However, in spite of the high death rate, cancer patients have been waiting in vain for such a national plan for years on end.

“We have been demanding a real oncology plan for over ten years. Right now, we only have a chemotherapy plan, to which oncology surgery, radiotherapy and palliative care are ‘glued’,” Irimia told BR.

The national plan will include a series of programs that aim to reduce both the death toll and overall cancer prevalence, and to improve the health of those at risk of developing cancer as well as the quality of life of diagnosed patients, according to the ministry.

It will also include new regional pilot projects for breast cancer and colon-rectal cancer, new strategies for improving the current National Cervical Cancer Screening Program and regional screening for the Human Papilloma Virus (HPV).

Two important components of the plan are promoting a healthy lifestyle that can help protect individuals from risk factors as well as vaccination policies against chronic hepatitis and HPV virus infections.

But is this enough? Cancer patients in Romania have struggled with multiple challenges.

“We have been suffering for years from the disappearance of drugs from the Romanian market, for various reasons: parallel exports, the low price of the drugs hence no profit for producers, and lack of responsibility from the Ministry of Health, which should have clear strategies so that we no longer face these problems. Maybe they are working hand-in-hand with those doing the parallel exports and that is why they are not taking the necessary measures,” Irimia suggested.

Material shown »
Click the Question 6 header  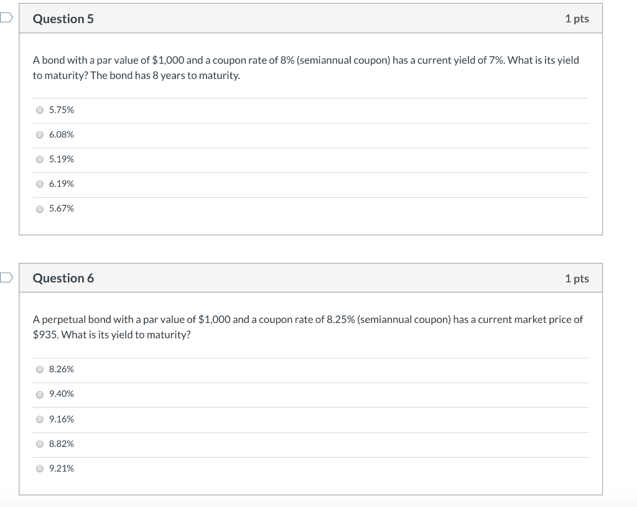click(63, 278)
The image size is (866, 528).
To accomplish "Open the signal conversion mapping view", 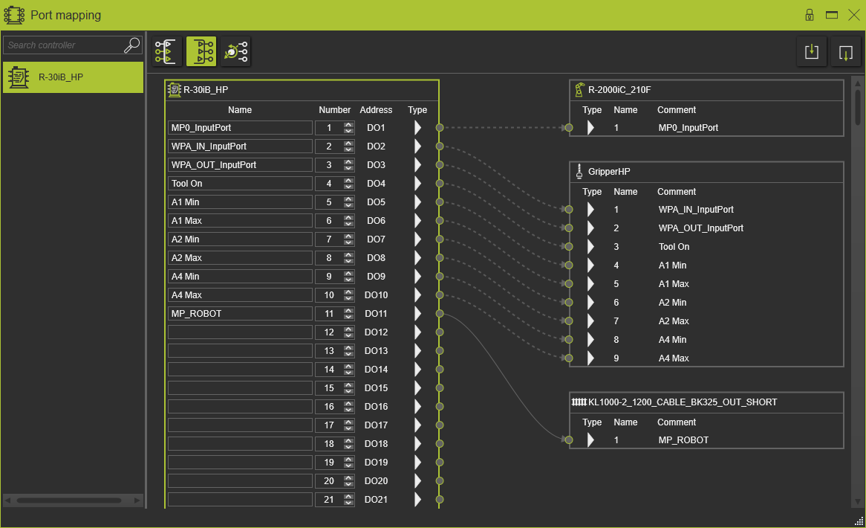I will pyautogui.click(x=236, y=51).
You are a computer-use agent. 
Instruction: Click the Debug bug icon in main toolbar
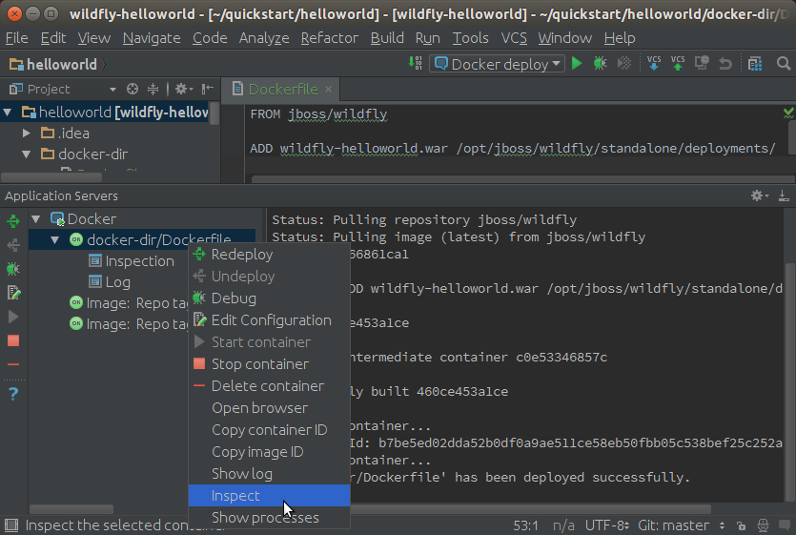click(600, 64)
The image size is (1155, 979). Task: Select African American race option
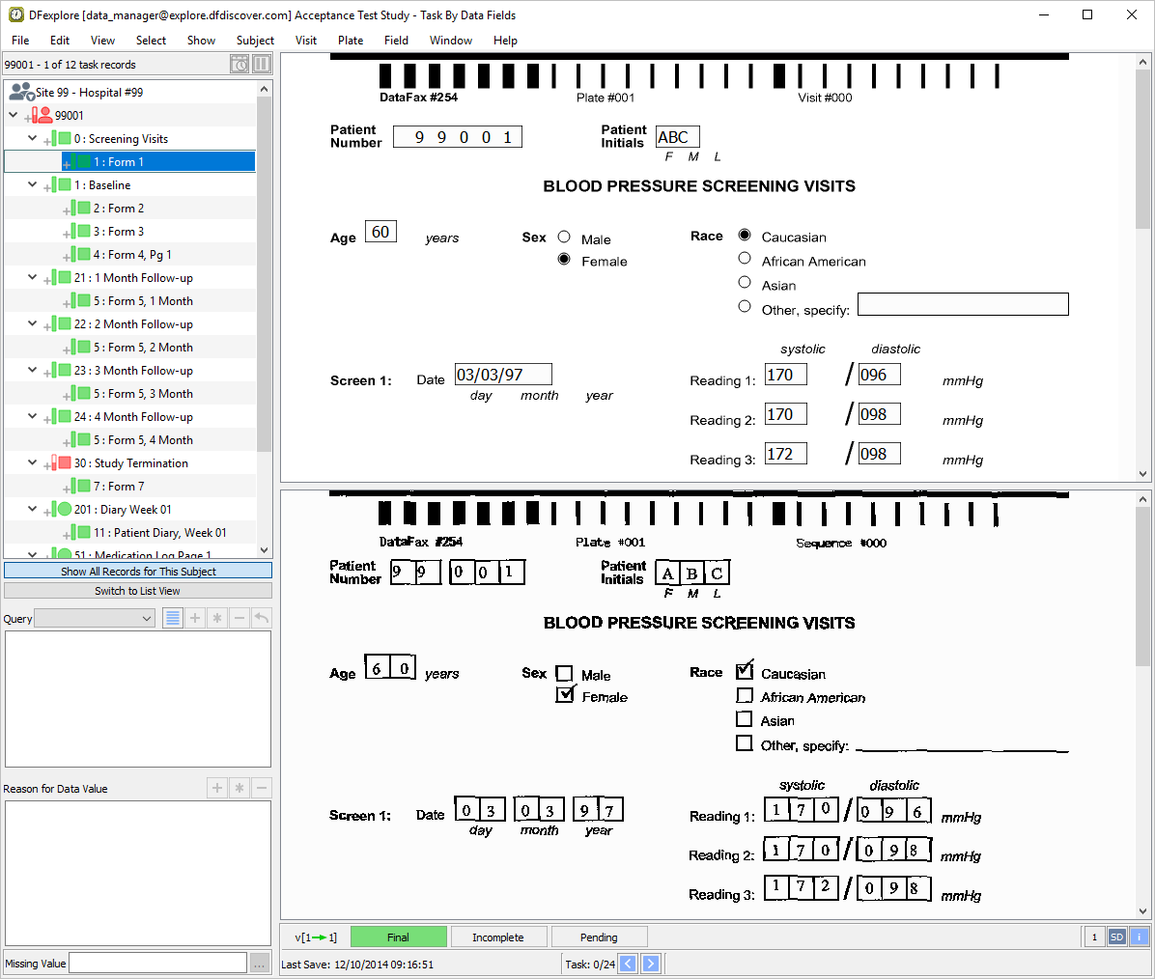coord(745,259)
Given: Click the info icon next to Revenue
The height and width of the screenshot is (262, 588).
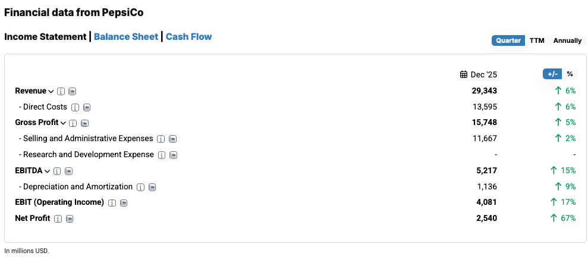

What to work on »
• A. Reproduce the passage on Romania's national cancer plan from "The national plan" up to and including "with multiple challenges.".
• B. Resume the passage on Romania's national cancer plan, continuing on from its last sentence.

Per-task answers »
• A.
The national plan will include a series of programs that aim to reduce both the death toll and overall cancer prevalence, and to improve the health of those at risk of developing cancer as well as the quality of life of diagnosed patients, according to the ministry.

It will also include new regional pilot projects for breast cancer and colon-rectal cancer, new strategies for improving the current National Cervical Cancer Screening Program and regional screening for the Human Papilloma Virus (HPV).

Two important components of the plan are promoting a healthy lifestyle that can help protect individuals from risk factors as well as vaccination policies against chronic hepatitis and HPV virus infections.

But is this enough? Cancer patients in Romania have struggled with multiple challenges.

• B.
Ten drugs that are used for treating various types of cancer are completely absent from the Romanian market, and Irimia submitted a notification at the Ministry of Health, according to Agerpres newswire.

“There are six drugs missing which are used in the treatment of hematological conditions, and they are cheap. Another four drugs for treating solid tumors are also missing. In total, ten drugs are lacking. To these, we can add the treatment necessary for women who have been through a mastectomy, the hormonal drug Tamoxifen. There are over 150,000 women in Romania who need this drug for follow-up treatments that last up to ten years. They risk the disease returning, when the costs will increase threefold. Patients’ survival odds decrease if they don’t take this follow-up treatment,” said the FABC president at the time, quoted by Agerpres newswire.

The Ministry of Health had not responded to BR’s request for comment on the shortage of cancer treatment drugs by the time the magazine went to print. However, a statement on its website confirms that Tamoxifen is in stock at distributor Unifarm.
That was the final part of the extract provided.